Numpy Correlate is not providing an offset

Question

I am trying to look at astronomical spectra using Python, and I\'m using numpy.correlate to try and find a radial velocity shift. I\'m comparing each spectrum I have to one

Answer 1

The issue you're experiencing is probably because your spectra are not zero-centered; their RMS value looks to be about 100 in whichever units you're plotting. The reason this is an issue is because the convolution/cross-correlation functions have to pad your spectra with zeroes in order to compute the full response in "same" mode. So even though your signals are most similar with an offset around 50 samples, when the two signals are not perfectly aligned, you're integrating the product of only their overlap, and discarding all the offset values since they're multiplied by zero. This is problematic because your spectra are not zero-mean, and their correlation increases nearly linearly in their overlap.

Notice that your cross-correlation result looks like a triangular pulse, which is what you might expect from the cross-correlation of two square pulses (c.f. Convolution of a Rectangular "Pulse" With Itself. That's because your spectra, once padded, look like a step function from zero up to a pulse of slightly noisy values around 100--effectively the convolution of a rectangular pulse with Gaussian noise. You can try convolving with mode='full' to see the entire response of the two spectra you're correlating, or, notice that with mode='valid' that you should only get one value in return, since your two spectra are the exact same length, so there is only one offset (zero!) where you can entirely line them up.

To sidestep this issue, you can try either subtracting away the RMS value of the spectra so that they are zero-centered, or padding both spectra with their length in the RMS value on either side.

Edit: In response to your questions in the comments, I thought I'd include a graphic to make the point I'm trying to describe a little clearer.

Say we have two vectors of values, not entirely unlike your spectra, each with some large offset from zero.

# Generate two noisy, but correlated series
t = np.linspace(0,250,250)
f = 10*np.exp(-((t-90)**2)/8) + np.random.randn(250) + 40
g = 10*np.exp(-((t-180)**2)/8) + np.random.randn(250) + 40

f has a spike around t=90, and g has a spike around t=180. So we expect the correlation of g and f to have a spike around a lag of 90 timesteps (or frequency bins, or whatever the argument of the functions you're correlating.)

But in order to get an output that is the same shape as our inputs, as in np.correlate(g,f,mode='same'), we have to "pad" g on either side with half its length in zeros (by default; you could pad with other values.) If we don't pad g (as in np.correlate(g,f,mode='valid')), we will only get one value in return (the correlation with zero offset), because f and g are the same length, and there is no room to shift one of the signals relative to the other.

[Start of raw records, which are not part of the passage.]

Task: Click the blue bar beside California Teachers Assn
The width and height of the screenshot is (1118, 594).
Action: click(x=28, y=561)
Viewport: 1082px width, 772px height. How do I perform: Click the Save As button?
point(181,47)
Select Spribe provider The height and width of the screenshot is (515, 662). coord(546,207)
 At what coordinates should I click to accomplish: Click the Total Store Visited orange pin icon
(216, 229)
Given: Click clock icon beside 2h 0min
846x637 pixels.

When you calculate the correlation of g and f after that padding, you find that it peaks when the non-zero portion of signals aligns completely, that is, when there is no offset between the original f and g. This is because the RMS value of the signals is so much higher than zero--the size of the overlap of f and g depends much more strongly on the number of elements overlapping at this high RMS level than on the relatively small fluctuations each function has around it. We can remove this large contribution to the correlation by subtracting the RMS level from each series. In the graph below, the gray line on the right shows the cross-correlation the two series before zero-centering, and the teal line shows the cross-correlation after. The gray line is, like your first attempt, triangular with the overlap of the two non-zero signals. The teal line better reflects the correlation between the fluctuation of the two signals, as we desired.

xcorr = np.correlate(g,f,'same')
xcorr_rms = np.correlate(g-40,f-40,'same')
fig, axes = plt.subplots(5,2,figsize=(18,18),gridspec_kw={'width_ratios':[5,2]})
for n, axis in enumerate(axes):
    offset = (0,75,125,215,250)[n]
    fp = np.pad(f,[offset,250-offset],mode='constant',constant_values=0.)
    gp = np.pad(g,[125,125],mode='constant',constant_values=0.)

    axis[0].plot(fp,color='purple',lw=1.65)
    axis[0].plot(gp,color='orange',lw=lw)
    axis[0].axvspan(max(125,offset),min(375,offset+250),color='blue',alpha=0.06)
    axis[0].axvspan(0,max(125,offset),color='brown',alpha=0.03)
    axis[0].axvspan(min(375,offset+250),500,color='brown',alpha=0.03)
    if n==0:
        axis[0].legend(['f','g'])
    axis[0].set_title('offset={}'.format(offset-125))


    axis[1].plot(xcorr/(40*40),color='gray')
    axis[1].plot(xcorr_rms,color='teal')
    axis[1].axvline(offset,-100,350,color='maroon',lw=5,alpha=0.5)
    if n == 0:
        axis[1].legend(["$g \star f$","$g' \star f'$","offset"],loc='upper left')

plt.show()